Felix Hernandez's five-year $78MM deal would serve as a baseline for a possible Verlander deal. The Mariners bought out two of Hernandez's arbitration years, plus three free agent years. The Tigers are looking to do the same with Verlander, who is on track to hit free agency after the 2011 season.

Verlander, who turns 27 next month, led the American League in wins, strikeouts and innings pitched last year. It was a return to form after a disappointing 2008 season. Verlander has pitched at least 200 innings in each of the last three seasons.

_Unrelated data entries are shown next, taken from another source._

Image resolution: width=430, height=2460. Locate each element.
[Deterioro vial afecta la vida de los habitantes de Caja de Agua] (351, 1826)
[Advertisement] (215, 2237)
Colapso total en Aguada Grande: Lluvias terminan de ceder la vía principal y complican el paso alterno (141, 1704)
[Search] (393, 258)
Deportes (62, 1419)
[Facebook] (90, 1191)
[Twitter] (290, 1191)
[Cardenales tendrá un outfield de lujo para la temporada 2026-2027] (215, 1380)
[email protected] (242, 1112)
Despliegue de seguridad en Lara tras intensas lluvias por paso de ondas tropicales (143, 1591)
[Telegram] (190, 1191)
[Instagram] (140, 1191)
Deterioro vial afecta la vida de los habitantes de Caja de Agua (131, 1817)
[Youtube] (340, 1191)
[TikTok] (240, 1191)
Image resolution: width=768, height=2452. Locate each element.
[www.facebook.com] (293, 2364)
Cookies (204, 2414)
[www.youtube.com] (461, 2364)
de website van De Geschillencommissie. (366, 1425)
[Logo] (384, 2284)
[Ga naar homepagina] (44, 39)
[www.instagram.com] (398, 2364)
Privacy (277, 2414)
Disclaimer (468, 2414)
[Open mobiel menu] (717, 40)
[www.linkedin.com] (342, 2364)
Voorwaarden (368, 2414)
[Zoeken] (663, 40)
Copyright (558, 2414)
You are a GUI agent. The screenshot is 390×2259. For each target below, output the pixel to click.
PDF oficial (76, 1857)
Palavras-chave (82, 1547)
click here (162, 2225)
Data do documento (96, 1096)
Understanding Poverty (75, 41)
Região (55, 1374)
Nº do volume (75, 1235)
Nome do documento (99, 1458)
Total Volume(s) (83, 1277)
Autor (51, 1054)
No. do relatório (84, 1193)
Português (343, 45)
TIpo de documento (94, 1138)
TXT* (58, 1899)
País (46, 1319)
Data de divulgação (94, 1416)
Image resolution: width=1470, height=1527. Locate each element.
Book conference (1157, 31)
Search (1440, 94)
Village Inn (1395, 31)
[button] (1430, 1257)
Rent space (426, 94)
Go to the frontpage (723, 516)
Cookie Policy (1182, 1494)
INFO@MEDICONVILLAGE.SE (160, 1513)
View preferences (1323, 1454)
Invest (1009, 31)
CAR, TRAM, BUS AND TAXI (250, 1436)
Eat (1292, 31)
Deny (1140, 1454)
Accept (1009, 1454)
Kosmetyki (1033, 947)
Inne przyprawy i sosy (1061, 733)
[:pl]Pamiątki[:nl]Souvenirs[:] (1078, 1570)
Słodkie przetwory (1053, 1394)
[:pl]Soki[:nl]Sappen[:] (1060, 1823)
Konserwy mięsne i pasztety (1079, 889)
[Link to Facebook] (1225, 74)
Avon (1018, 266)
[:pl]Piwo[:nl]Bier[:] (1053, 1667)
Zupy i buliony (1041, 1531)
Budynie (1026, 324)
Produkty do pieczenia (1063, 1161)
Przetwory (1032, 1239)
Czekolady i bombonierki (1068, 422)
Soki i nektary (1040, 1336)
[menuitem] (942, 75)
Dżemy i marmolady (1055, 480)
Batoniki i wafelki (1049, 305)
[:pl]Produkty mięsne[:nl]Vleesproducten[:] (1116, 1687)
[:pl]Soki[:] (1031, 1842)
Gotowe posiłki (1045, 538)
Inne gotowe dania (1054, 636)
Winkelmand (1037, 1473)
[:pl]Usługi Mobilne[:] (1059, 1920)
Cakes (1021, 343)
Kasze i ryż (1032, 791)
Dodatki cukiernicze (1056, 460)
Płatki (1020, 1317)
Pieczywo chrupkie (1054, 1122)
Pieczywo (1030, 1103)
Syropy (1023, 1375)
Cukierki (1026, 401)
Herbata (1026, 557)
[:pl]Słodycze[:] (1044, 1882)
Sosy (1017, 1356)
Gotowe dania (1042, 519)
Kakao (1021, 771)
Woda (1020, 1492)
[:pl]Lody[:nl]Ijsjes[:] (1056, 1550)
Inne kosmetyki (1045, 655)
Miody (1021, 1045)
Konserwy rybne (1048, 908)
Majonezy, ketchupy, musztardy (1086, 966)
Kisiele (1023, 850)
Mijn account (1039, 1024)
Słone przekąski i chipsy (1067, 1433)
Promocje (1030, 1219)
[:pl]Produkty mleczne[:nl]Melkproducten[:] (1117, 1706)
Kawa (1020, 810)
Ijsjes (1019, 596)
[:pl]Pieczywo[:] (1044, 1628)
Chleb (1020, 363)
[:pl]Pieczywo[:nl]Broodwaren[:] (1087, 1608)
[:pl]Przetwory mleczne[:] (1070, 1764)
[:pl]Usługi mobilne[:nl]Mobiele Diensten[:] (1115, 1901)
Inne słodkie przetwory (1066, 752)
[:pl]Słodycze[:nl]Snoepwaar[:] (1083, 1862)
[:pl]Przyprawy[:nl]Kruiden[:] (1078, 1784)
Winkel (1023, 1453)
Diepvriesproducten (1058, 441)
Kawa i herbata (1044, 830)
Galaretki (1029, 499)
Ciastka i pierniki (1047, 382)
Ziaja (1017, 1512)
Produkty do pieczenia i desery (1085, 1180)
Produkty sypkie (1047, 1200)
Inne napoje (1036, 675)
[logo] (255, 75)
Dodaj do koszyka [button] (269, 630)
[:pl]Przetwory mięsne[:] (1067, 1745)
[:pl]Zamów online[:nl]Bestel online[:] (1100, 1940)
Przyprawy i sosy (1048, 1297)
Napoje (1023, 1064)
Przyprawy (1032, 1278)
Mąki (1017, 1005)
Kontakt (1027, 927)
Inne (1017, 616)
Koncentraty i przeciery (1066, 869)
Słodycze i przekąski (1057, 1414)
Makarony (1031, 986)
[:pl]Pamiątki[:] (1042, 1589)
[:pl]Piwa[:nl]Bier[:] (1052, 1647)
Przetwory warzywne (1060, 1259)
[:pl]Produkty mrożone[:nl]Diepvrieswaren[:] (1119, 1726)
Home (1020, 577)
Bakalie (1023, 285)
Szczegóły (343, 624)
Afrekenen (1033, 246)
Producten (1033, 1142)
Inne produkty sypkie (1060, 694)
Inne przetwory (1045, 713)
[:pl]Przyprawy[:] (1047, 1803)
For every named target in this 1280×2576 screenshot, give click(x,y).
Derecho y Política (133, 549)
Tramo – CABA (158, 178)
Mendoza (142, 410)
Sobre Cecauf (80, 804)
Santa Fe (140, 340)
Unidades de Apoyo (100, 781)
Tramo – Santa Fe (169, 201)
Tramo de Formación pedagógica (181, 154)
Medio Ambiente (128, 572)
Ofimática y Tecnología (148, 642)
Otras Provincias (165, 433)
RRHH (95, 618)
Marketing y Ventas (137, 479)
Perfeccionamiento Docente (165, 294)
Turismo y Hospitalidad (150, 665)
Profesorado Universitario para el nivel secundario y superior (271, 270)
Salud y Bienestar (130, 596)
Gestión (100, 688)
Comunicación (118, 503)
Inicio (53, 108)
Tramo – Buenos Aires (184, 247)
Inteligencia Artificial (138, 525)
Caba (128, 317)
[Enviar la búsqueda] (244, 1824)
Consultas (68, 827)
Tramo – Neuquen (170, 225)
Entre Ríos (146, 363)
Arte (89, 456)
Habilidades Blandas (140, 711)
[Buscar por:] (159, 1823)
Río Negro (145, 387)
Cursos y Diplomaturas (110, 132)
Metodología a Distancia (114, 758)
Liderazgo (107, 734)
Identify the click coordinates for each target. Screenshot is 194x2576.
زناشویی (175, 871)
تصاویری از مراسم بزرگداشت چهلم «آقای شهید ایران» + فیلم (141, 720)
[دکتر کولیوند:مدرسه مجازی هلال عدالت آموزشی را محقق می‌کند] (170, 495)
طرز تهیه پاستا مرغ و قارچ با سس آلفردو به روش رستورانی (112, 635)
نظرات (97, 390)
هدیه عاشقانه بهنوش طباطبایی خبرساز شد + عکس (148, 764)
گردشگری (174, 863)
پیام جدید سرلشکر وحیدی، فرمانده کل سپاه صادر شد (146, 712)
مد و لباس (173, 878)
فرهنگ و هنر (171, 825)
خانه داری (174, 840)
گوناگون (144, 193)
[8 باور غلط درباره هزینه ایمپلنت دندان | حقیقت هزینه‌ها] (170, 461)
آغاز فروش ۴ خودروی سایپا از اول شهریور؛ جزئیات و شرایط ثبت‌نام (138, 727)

He was named AL Rookie of the Year in 2006 and pitched a no-hitter the following year.

Verlander filed for $9.5MM in arbitration earlier this month, while the Tigers offered $6.9MM. 

Odds & Ends: Tigers, Rangers, Lee, Matthews

Saturday linkage…

  • White Sox GM Ken Williams said that the club proposed a long-term deal to Bobby Jenks before signing him to a one-year contract, according to Joe Cowley of the Chicago Sun-Times (via Twitter).
  • Tigers' GM Dave Dombrowski admitted that they were "probably too liberal in giving long-term contracts to players," tweets MLB.com's Jason Beck. However, Dombrowski did say they want to sign Justin Verlander, presumably long-term (via Beck's Twitter).
  • MLB.com's T.R. Sullivan tweets that there's a strong chance the sale of the Rangers could be completed today.
  • At his introductory press conference, Cliff Lee said he was hoping to be wowed by Seattle and the Mariners, and if he is, he would be open to re-signing there according to Larry Stone of The Seattle Times. When asked about his next contract, Lee joked "I want a 10-year deal for about 200 billion. Nah, I don't know."  
  • Tom Gage of The Detroit News writes that the Tigers have five lefty relievers on their roster, so don't be surprised if one of them gets traded. Bobby Seay might be the most vulnerable of the five (despite being the most established) because he'll make $2.475MM in 2010 and lefties hit him better than righties last year.
  • ESPN's Buster Olney spoke to several people in the game about the Mets picking up Gary Matthews Jr., and the general thought is that he "can't hit for average, can't hit for power, his defense ranks statistically among the worst outfielders in the majors, and, to top it off, rival scouts have been reporting that in recent years he has been a clubhouse negative."
  • Michael Silverman of The Boston Herald has some quotes from Red Sox principal owner John Henry about the team's offseason.
  • Free agent reliever Oscar Villarreal will throw for teams next Friday, tweets Ed Price of AOL FanHouse. He last pitched in the majors back in 2008 with the Astros.